╔══
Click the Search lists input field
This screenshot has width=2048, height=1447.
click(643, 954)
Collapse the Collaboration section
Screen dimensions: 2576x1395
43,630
╚══
Without any alteration, repeat the entire listing.

Click the Search lists input field
This screenshot has width=2048, height=1447.
click(643, 954)
Collapse the Collaboration section
Screen dimensions: 2576x1395
43,630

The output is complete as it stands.